Além de investimentos no abastecimento de água e tratamento de resíduos orgânicos, dentre as ações apontadas como necessárias pelo pesquisador estão a construção de cisternas para captação da água da chuva, a escavação de poços artesianos mais profundos, para atingir o lençol freático, e a distribuição de kits emergenciais de tratamento de água.


A Amazônia tem uma imensa reserva de água subterrânea na forma de aquíferos. De acordo com o professor da Ufam (Universidade Federal do Amazonas) Ingo Daniel Wahnfried, um dos principais obstáculos para estudar o Aquífero Amazônia é a complexidade do sistema, composto por camadas de diferentes profundidades, que podem variar de 20 m a mais de 250 m.


“Na Amazônia a gente tem diferentes aquíferos em posições diferentes, profundidades diferentes e com formações geológicas diferentes. A gente tem dispositivos aluvionares com cerca de 22 metros de profundidade, que se localizam, em geral, onde estão as comunidades ribeirinhas e, por causa disso, acabam tendo grande importância para o abastecimento dessas comunidades”, disse.


Para o professor, no entanto, antes de se furar poços para atender à população, é preciso avaliar a vulnerabilidade do Aquífero Amazônia à contaminação por metais pesados e outras substâncias, especialmente nas áreas urbanas, como nas capitais dos estados amazônicos, já que nas áreas de floresta isso não representa um problema sério.

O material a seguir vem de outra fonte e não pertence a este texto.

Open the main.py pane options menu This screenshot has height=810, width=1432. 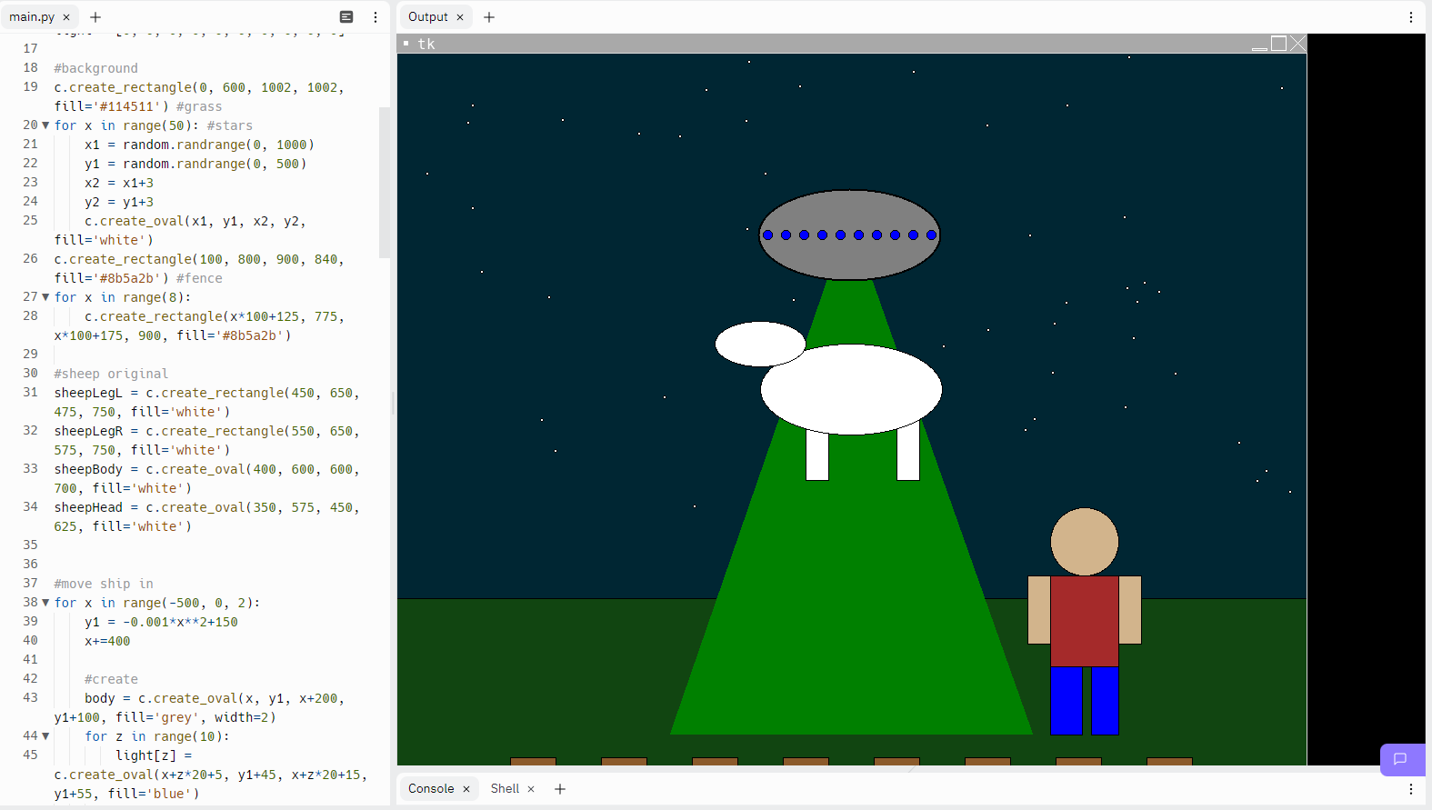coord(376,17)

“Aquíferos têm sedimentos que podem apresentar uma quantidade enorme de elementos químicos. A água, em contato, acaba absorvendo uma quantidade deles e pode absorver elementos que são prejudiciais à saúde. Em alguns lugares onde fizemos análises, a gente percebeu a presença de arsênio, em pequena quantidade, e também manganês, que são prejudiciais. É um processo que existe na Amazônia e precisa ser investigado.”